::: Records for the exercise
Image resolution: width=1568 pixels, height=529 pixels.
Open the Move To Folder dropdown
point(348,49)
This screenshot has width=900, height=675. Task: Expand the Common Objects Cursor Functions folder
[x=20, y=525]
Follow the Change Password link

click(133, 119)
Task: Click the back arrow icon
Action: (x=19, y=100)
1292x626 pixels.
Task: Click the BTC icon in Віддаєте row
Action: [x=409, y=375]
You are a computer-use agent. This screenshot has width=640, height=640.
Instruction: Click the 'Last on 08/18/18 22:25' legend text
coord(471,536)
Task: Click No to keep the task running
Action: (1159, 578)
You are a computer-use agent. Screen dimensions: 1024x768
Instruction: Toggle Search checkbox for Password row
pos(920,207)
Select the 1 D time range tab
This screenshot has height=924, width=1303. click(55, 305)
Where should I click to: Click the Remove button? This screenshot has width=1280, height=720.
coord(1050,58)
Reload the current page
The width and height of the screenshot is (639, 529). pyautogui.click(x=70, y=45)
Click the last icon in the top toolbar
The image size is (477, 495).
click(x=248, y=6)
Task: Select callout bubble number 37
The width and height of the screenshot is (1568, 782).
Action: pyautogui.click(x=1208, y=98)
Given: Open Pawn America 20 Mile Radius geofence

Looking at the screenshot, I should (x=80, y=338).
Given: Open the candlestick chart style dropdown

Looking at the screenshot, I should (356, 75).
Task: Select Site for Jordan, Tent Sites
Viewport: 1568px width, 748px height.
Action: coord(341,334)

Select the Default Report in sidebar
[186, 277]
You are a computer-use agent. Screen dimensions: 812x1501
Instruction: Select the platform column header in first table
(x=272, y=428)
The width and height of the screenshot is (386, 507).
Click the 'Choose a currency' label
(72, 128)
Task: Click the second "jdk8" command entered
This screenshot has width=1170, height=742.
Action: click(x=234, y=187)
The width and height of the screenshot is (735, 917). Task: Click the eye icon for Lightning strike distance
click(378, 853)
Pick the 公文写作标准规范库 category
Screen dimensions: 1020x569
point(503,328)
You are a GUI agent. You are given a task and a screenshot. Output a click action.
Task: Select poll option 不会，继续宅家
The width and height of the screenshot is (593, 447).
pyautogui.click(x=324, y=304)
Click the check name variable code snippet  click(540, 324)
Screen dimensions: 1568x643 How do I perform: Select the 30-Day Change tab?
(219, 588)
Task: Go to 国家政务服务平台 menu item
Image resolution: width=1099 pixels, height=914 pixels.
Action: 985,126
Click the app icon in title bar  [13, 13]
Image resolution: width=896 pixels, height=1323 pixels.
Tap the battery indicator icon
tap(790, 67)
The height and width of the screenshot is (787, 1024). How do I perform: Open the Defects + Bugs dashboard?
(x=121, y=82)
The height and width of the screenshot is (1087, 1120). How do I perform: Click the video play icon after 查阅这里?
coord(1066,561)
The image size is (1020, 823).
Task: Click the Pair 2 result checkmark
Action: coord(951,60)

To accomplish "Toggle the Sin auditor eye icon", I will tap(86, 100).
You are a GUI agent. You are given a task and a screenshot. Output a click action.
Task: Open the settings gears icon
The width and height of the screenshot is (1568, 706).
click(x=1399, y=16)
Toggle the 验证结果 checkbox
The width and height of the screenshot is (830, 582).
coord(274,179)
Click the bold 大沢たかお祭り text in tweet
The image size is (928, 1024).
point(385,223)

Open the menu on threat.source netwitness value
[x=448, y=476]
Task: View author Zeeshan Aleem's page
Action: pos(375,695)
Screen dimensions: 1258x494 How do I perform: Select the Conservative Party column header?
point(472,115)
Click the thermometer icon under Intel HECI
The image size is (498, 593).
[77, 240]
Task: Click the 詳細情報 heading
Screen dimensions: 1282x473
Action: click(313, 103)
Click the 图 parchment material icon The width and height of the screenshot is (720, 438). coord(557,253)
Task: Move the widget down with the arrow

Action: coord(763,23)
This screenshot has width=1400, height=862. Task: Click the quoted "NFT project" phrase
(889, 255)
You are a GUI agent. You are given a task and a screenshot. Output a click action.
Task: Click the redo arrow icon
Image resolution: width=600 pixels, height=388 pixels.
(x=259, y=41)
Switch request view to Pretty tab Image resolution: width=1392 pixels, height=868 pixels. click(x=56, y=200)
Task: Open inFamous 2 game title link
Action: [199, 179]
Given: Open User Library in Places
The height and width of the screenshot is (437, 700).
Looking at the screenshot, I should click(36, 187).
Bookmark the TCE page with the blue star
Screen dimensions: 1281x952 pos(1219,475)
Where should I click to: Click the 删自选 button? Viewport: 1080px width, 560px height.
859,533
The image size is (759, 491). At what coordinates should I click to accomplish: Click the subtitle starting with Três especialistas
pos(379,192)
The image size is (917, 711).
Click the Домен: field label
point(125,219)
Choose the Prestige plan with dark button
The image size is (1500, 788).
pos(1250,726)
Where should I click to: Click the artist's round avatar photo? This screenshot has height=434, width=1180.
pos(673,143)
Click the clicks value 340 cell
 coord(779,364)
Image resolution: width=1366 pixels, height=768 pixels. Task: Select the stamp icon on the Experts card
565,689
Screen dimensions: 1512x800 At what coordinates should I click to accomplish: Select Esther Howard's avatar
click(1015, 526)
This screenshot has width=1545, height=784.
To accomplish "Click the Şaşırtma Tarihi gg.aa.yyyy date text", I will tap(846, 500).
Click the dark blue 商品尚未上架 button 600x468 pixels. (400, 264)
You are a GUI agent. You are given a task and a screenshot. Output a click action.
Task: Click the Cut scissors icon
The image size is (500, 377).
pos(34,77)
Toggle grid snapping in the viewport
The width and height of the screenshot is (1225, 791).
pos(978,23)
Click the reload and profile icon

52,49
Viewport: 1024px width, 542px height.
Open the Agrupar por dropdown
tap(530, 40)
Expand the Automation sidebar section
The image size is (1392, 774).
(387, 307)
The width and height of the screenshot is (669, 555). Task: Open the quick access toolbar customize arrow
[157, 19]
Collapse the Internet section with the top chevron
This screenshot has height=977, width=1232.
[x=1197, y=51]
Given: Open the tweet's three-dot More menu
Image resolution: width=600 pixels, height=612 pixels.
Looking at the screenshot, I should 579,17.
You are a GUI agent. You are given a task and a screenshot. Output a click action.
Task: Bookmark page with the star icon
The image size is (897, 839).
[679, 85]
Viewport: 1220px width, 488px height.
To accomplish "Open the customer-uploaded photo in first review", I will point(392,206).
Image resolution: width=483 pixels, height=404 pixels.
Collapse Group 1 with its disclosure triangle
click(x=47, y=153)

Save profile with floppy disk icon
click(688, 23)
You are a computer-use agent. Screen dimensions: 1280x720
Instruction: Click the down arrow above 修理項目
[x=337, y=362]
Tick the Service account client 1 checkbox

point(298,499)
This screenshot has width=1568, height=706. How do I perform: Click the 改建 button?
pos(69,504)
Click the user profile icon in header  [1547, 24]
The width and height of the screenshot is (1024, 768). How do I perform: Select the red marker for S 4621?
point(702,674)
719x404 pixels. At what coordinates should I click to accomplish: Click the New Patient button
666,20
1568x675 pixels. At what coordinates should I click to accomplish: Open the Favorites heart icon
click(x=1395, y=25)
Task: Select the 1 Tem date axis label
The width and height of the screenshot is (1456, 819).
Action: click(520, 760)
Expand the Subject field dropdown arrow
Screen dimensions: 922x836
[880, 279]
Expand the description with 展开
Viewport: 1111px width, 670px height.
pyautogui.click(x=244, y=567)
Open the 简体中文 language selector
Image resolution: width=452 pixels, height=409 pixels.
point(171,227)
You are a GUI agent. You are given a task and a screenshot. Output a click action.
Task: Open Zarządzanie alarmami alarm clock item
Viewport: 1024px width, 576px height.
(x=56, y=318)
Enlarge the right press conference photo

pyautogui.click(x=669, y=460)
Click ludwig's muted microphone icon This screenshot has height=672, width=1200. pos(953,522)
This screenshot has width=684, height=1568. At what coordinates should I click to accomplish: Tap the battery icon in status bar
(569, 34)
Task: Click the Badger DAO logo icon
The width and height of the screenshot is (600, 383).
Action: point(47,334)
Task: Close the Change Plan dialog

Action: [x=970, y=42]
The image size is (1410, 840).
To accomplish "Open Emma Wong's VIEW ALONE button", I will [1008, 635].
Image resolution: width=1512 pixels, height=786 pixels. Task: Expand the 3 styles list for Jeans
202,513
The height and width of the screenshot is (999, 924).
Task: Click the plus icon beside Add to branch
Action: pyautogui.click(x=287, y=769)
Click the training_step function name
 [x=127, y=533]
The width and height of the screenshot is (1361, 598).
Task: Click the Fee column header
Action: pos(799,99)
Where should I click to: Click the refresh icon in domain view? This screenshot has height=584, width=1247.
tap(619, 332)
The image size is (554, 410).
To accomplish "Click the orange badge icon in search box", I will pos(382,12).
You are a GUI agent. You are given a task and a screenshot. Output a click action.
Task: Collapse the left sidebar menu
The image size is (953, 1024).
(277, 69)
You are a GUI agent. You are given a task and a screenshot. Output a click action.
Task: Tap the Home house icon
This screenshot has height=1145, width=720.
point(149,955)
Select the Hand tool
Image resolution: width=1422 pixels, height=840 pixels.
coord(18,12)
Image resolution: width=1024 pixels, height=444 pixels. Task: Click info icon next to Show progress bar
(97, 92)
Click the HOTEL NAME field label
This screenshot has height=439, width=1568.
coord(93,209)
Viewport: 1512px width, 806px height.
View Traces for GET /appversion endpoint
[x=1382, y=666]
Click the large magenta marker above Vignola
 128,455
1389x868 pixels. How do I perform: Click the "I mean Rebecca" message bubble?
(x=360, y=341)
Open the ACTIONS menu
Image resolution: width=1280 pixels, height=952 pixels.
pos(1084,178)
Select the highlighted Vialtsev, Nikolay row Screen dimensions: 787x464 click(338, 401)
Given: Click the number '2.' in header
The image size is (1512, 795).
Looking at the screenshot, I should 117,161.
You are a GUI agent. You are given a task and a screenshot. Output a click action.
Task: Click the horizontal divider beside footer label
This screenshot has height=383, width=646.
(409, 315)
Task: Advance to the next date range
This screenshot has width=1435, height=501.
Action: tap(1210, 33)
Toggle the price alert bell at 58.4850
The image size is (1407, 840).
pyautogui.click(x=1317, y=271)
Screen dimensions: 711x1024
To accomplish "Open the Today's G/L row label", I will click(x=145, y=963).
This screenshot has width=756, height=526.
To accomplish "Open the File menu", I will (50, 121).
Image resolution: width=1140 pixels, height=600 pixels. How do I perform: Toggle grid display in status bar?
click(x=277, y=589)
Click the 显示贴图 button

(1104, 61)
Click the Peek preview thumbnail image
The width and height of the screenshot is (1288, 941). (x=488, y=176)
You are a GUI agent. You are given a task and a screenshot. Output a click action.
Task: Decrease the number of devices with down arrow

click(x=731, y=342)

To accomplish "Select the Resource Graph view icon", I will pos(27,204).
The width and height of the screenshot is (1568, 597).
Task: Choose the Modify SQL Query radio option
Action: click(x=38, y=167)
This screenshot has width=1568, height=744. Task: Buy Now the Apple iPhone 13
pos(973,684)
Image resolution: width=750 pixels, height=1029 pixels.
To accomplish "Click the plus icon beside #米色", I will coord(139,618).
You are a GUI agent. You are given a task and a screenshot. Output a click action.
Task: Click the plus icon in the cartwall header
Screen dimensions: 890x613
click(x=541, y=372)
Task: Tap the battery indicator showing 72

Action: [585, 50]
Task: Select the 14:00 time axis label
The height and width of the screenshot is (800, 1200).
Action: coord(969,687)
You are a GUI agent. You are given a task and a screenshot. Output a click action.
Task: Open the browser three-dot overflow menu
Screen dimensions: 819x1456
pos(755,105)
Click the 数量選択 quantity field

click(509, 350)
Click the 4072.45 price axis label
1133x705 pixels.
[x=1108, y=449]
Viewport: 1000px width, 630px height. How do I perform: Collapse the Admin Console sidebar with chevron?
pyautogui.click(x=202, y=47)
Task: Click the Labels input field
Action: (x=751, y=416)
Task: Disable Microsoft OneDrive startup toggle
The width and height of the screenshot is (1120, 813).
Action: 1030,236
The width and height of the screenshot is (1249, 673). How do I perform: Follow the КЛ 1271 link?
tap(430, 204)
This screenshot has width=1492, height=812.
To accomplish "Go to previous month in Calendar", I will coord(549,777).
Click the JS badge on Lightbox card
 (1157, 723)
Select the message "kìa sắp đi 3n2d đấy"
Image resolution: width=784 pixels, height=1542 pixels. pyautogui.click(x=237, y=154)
::::::
Take the entries above and return only the lines from the one with "Select the Default Report in sidebar" to the one with "Task: Select poll option 不会，继续宅家", both included, unchanged.

Select the Default Report in sidebar
[186, 277]
You are a computer-use agent. Screen dimensions: 812x1501
Instruction: Select the platform column header in first table
(x=272, y=428)
The width and height of the screenshot is (386, 507).
Click the 'Choose a currency' label
(72, 128)
Task: Click the second "jdk8" command entered
This screenshot has width=1170, height=742.
Action: click(x=234, y=187)
The width and height of the screenshot is (735, 917). Task: Click the eye icon for Lightning strike distance
click(378, 853)
Pick the 公文写作标准规范库 category
Screen dimensions: 1020x569
point(503,328)
You are a GUI agent. You are given a task and a screenshot. Output a click action.
Task: Select poll option 不会，继续宅家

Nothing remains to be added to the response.